Photopea is a free alternative for Photoshop you can use in your browser
If you’re doing basic photo editing, you don’t need Adobe Photoshop. Photopea is the perfect alternative that runs in your browser window.
Adobe Photoshop is one of the hardest programs I ever had to learn.
The user interface is non-intuitive, there’s little help for novices, but it’s the best photo and image editing software for professional use. It’s the gold standard for graphic designers.
I have a lot of friends that use Canva, which is a very user-friendly alternative, but for me it’s not good enough. When it comes to functionality, Canva is on the opposite spectrum from Photoshop.
But it has one major disadvantage: you can only export your final “product”, as the Canva source files, with layers, effects, and everything else stays on Canva’s servers. That’s not good if you lose access to your account or you just want to back up your work.
If you’re like me and need a solution that sits somewhere in between Canva and Photoshop I think I found it.
It’s called Photopea, is free to use, with paid options to remove ads and add more online storage. Best of all? Photopea runs in your browser. Yes, you don’t need to install anything.
As you can see from the main page, Photopea can work with some popular image formats, including PSD (Photoshop), AI (Adobe Illustrator), XD (Adobe XD), Figma, Sketch, PDF, RAW, plus a bunch of standard formats (JPG, PNG, TIFF, SVG and so on).
If you’re using one of the popular graphic design programs, chances are the format is supported by Photopea. You may not be able to use all native features for these formats, but you can open, edit, and export in these formats (you may not be able to always save back in the same format). That’s good enough for most people.
How do you use Photopea?
Just go to Photopea.com and start using the app.
No need to register for an account, unless you plan to use PeaDrive, a cloud option that includes 500 MB of storage on a free plan, and 5 GB on a paid plan that will also get rid of ads.
You DON’T NEED to install anything. Photopea runs in your browser window. You can install Photopea as a desktop app, so you can add a shortcut to your taskbar or start menu, but it’s still a web app that uses your browser. Anyway, here’s a guide you can follow, in case you want to do that.
If you’re an Adobe Photoshop user, it’s obvious Photopea has cloned the aforementioned interface. Even the keyboard shortcuts are almost identical.
As you can imagine, the functionality covered by Photopea is significantly limited, but I would venture to say the most important features are there and free to use, if you don’t mind the ads that are displayed on the right side of the panels.
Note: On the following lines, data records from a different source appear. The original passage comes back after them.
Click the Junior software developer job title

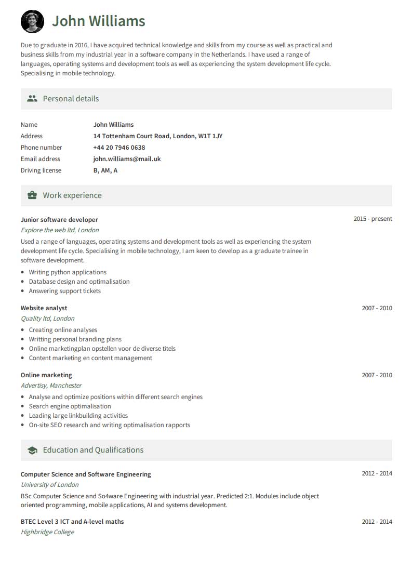(x=59, y=220)
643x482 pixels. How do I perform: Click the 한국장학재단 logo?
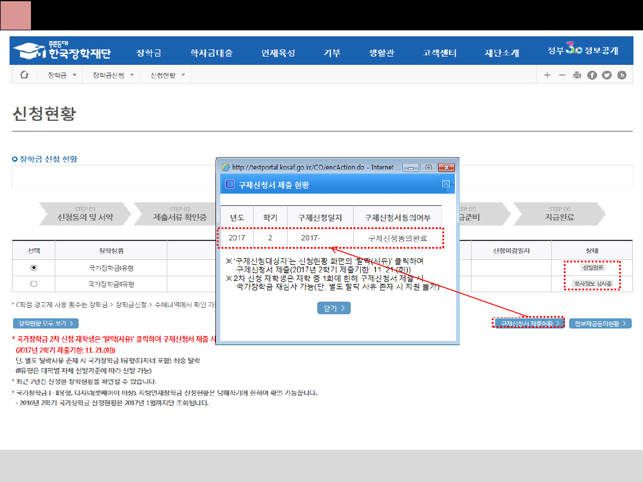63,51
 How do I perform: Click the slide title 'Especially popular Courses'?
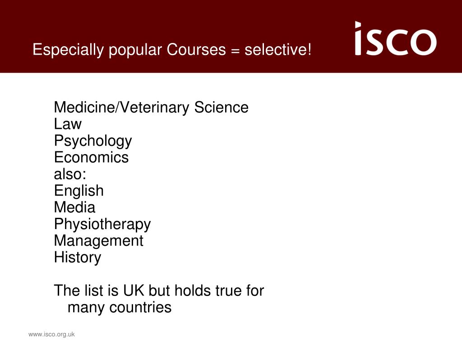click(x=129, y=50)
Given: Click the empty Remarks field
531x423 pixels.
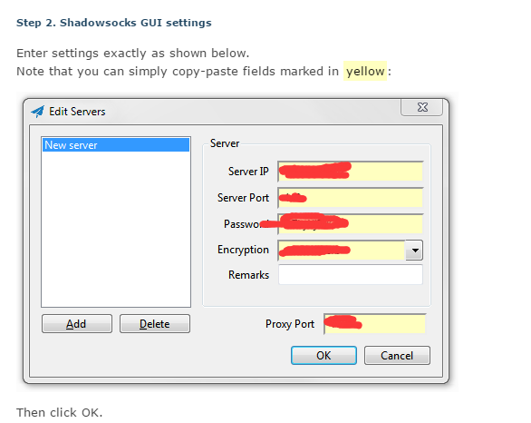Looking at the screenshot, I should point(351,274).
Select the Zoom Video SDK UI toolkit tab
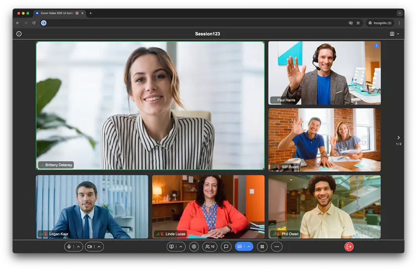The image size is (417, 270). tap(57, 13)
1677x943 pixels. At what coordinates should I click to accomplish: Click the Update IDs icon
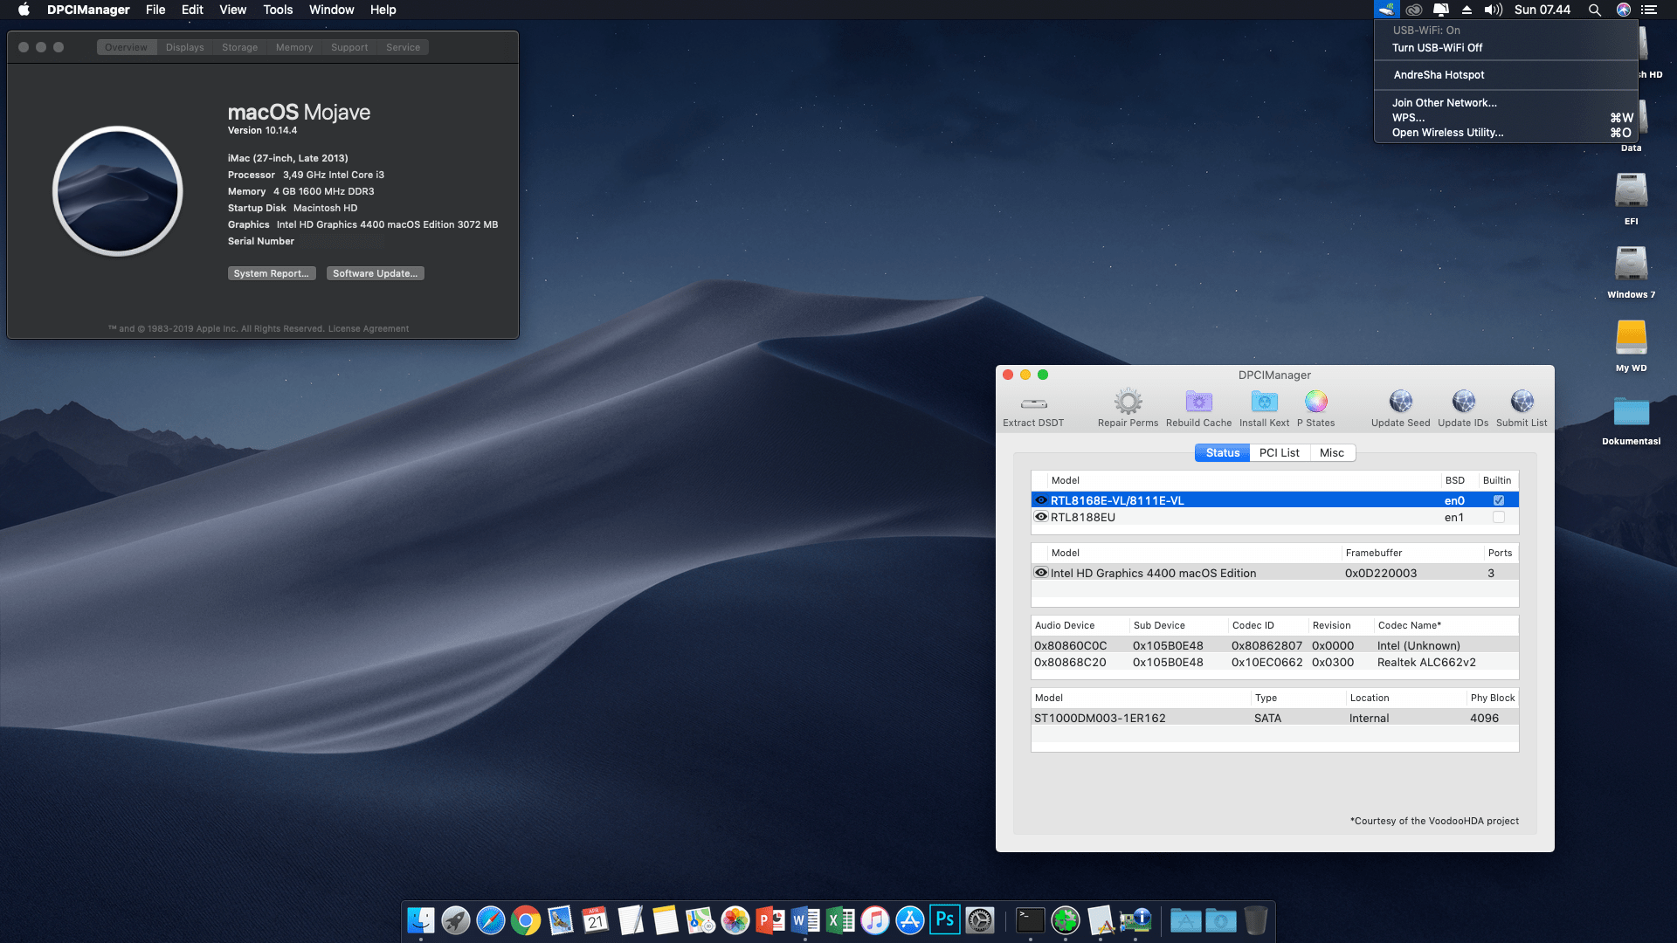point(1463,403)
Photopea is not just a lightweight version of Photoshop. Its creators have added a Templates section where you will find over 800 ready to use designs, including business cards (these are among the useful ones). There are also actions, brushes, gradients, styles, patterns, shapes, and some LUTs.
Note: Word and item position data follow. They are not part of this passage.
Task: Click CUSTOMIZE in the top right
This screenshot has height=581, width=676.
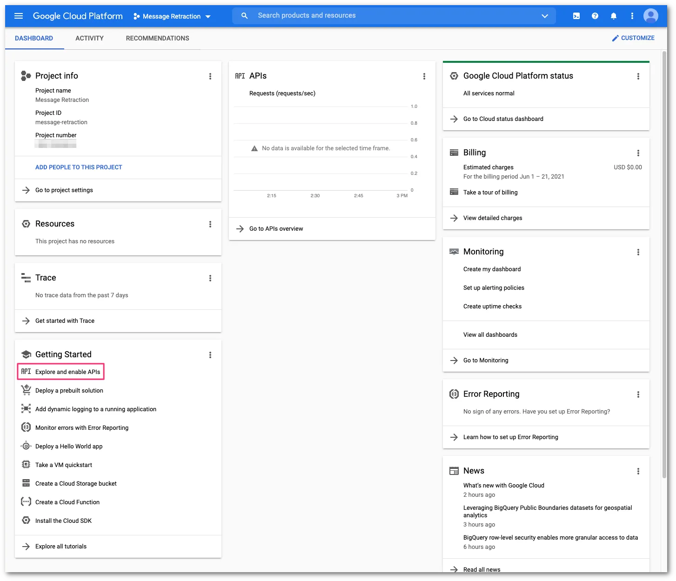Action: point(633,38)
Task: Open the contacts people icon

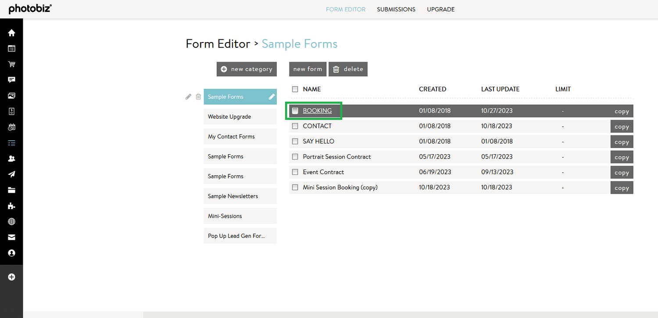Action: (x=11, y=158)
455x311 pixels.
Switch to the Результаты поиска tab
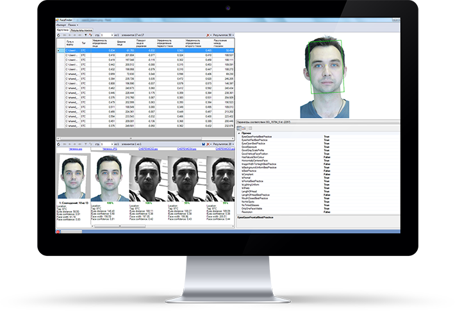point(81,29)
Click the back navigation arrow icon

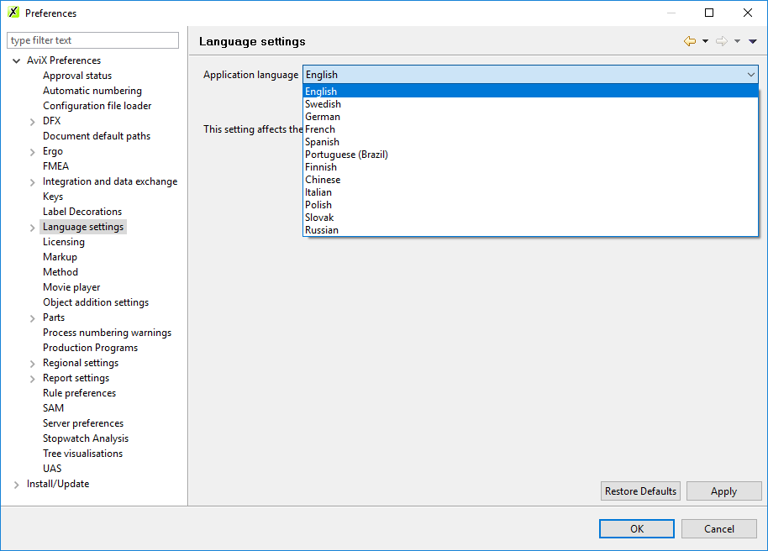tap(689, 40)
Another nice addition compared to Photoshop is the option to work directly with other cloud storage providers. Currently, Dropbox, Google Drive, OneDrive are supported, so basically the most popular services.
Is Photopea as good as Photoshop?
No, of course not.
For professional work I still think you have to use Photoshop, even if you don’t like Adobe’s recent invasion of privacy with AI training on your work and their obnoxious pricing strategy, which forces you to buy a subscription plan.
During my use I found that export render quality lags a bit behind Photoshop. At the same time, I managed to open large PSD files, over 1 GB in size, with many layers, and Photopea worked just fine (note that I have a decent Internet fiber connection). But I had one instance when a very large 2.5 GB PSB file crashed Photopea after a long waiting period. That’s again an edge case, and I only wanted to test what the app can handle.
Again, for most use cases Photopea will do just fine, but extreme situations will probably reveal its disadvantages. You cannot expect a web app to perform just as good as a native app.
For everything else, there’s Mastercard Photopea.